Is this really the case with today's jihadist groups? Osama bin Laden is unquestionably an evil man and a murderer. But is he clinically psychiatrically ill? He may be, but I've never seen any description of him that indicated such a thing.
And part of the characteristics of leadership in cult groups is it has a totalist nature. Terrorist cells certainly have to exercise extreme control over their members. And cults can be very small, consisting of only a few people. But cult leaders don't typically create the kind of decentralized, franchise-type arrangement that Al Qaeda uses, for instance.
Second, the more isolated the environment in which the conditioning process occurs, the deeper and longer lasting the results on group members. Aggressively disrupting the training camps wherever we find them not only hurts terrorist groups operationally, it should greatly diminish the effects of the conditioning.
Maybe. Maybe not. I don't see how this recommendation emerges from his analysis of cults. Cults often do have their members congregate in isolated settings. But it's by no means a essential quality of cults. Some cults have members that live in normal neighborhoods, but still submit themselves to the discipline of the cult.
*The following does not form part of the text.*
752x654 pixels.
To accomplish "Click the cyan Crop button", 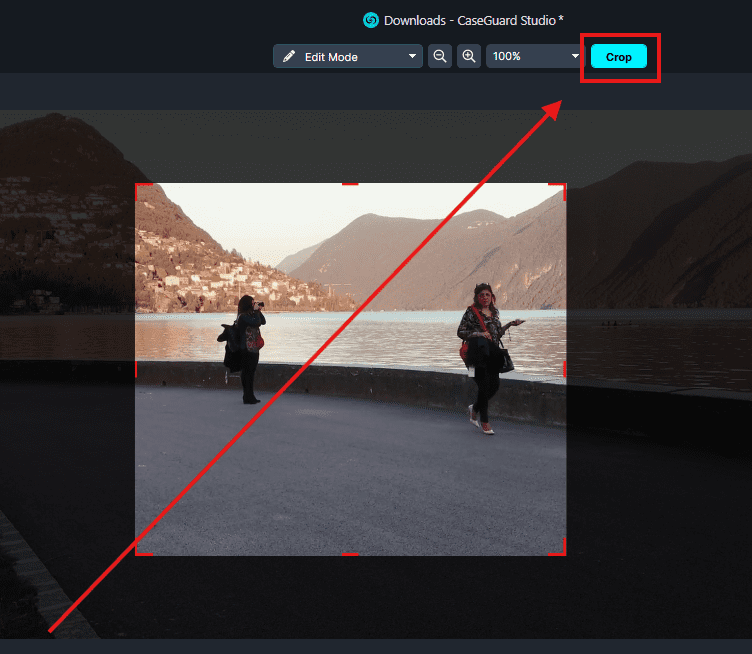I will [618, 57].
And terrorist training camps don't have to be large. Muhammed Atta and his fellow suicide pilots on 9/11 got their most essential training in American flight schools.
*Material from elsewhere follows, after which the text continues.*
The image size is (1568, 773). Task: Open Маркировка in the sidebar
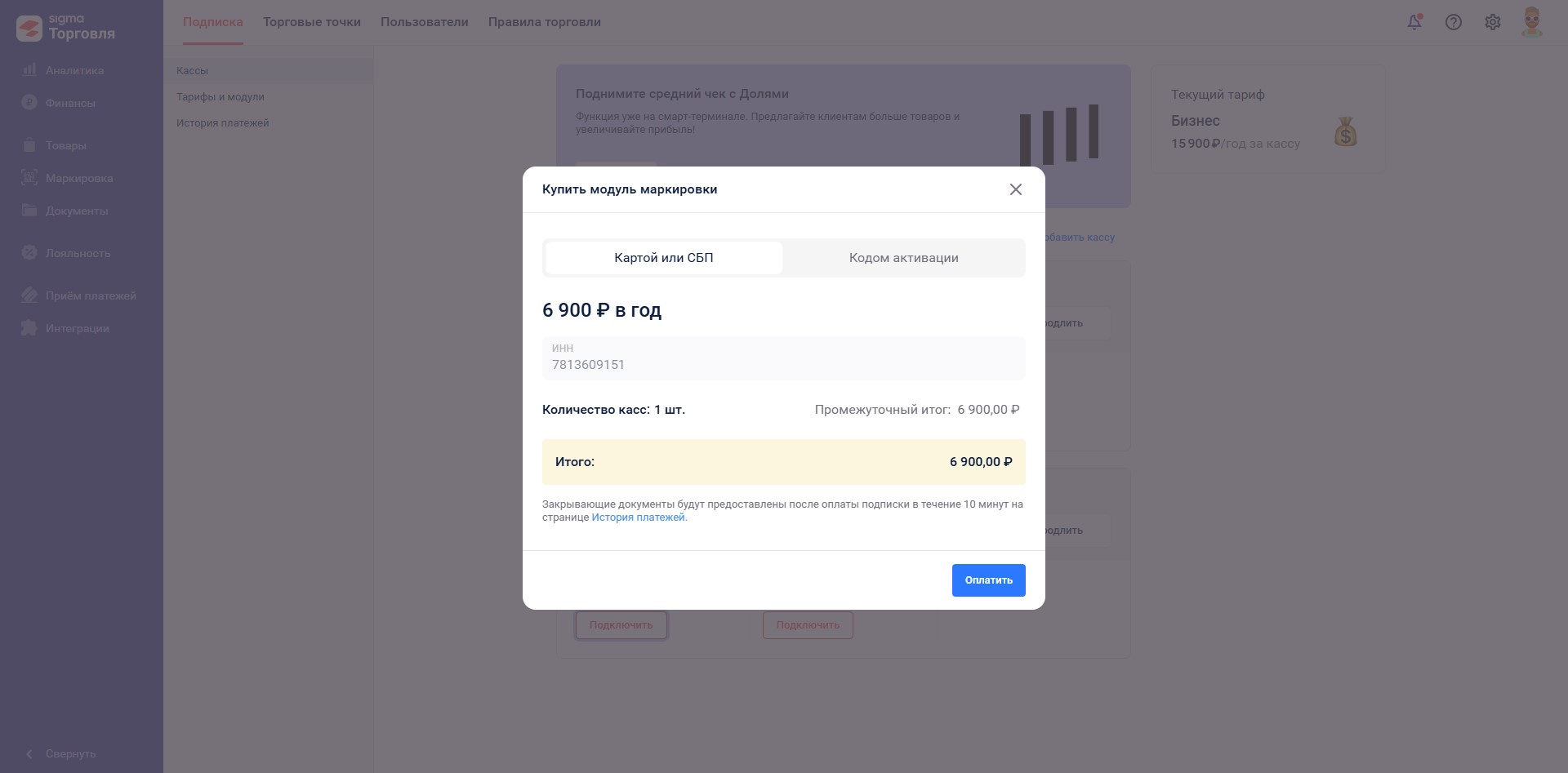(x=79, y=178)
This recommendation sounds like the conventional-warfare assumption that still plagues the Army in Iraq when they try to apply it to guerrilla warfare. With a conventional army, it has bases and supply lines behind the front lines. In guerrilla warfare like in Iraq, there are no front lines and rear areas. In the Afghan War, the large Al Qaeda training camps have long since been shut down. Presumably, the Army and the Marines have attacked every known terrorist training base in Iraq, along with leveling the cityof Fallujah.Yet the security situationin the third year of warfare there is such that Westernreporters fear to leave their hotel in Baghdad and US and Iraqi forces (such as there are) still encounter deadly attacks at a high rate.
A third conclusion is specifically directed at the Fundamentalist Islamic groups. These groups take advantage of the fact that Fundamentalist religious schools (madrasas) have preconditioned a significant portion of Islamic male youths of recent generations. Products of these schools are more malleable to terrorist group values and missions. The results here support the idea of aggressively pursuing and eliminating the funding sources for these schools.
This is the only one of his recommendations that seems to draw partially on his findings about cults. It looks toward interfering with the immediate environment in which terrorist groups recruit. But even here, I have to wonder how much the specific Islamic context is being considered. Two of the main parties in the newly-elected government in Iraq (Dawa and SCIRI) are more-or-less Islāmic fundamentalist. The government of Turkey is headed by an Islāmic fundamentalist party. Yet those governments are enemies of the jihadist groups. All jihadist groups may be Muslim fundamentalists. But by no means are all Muslim fudamentalists jihadists.
Stahelski makes some helpful suggestions in applying lessons from cults to dealing with jihadist groups. But his specific recommendations (with the partial exception I mentioned) don't seem to emerge from his analysis of cult groups. Nor do they seem particularly useful. Or at least, the recommendations don't offer anything beyond the most conventional assumptions of the Bush administration's "war on terrorism."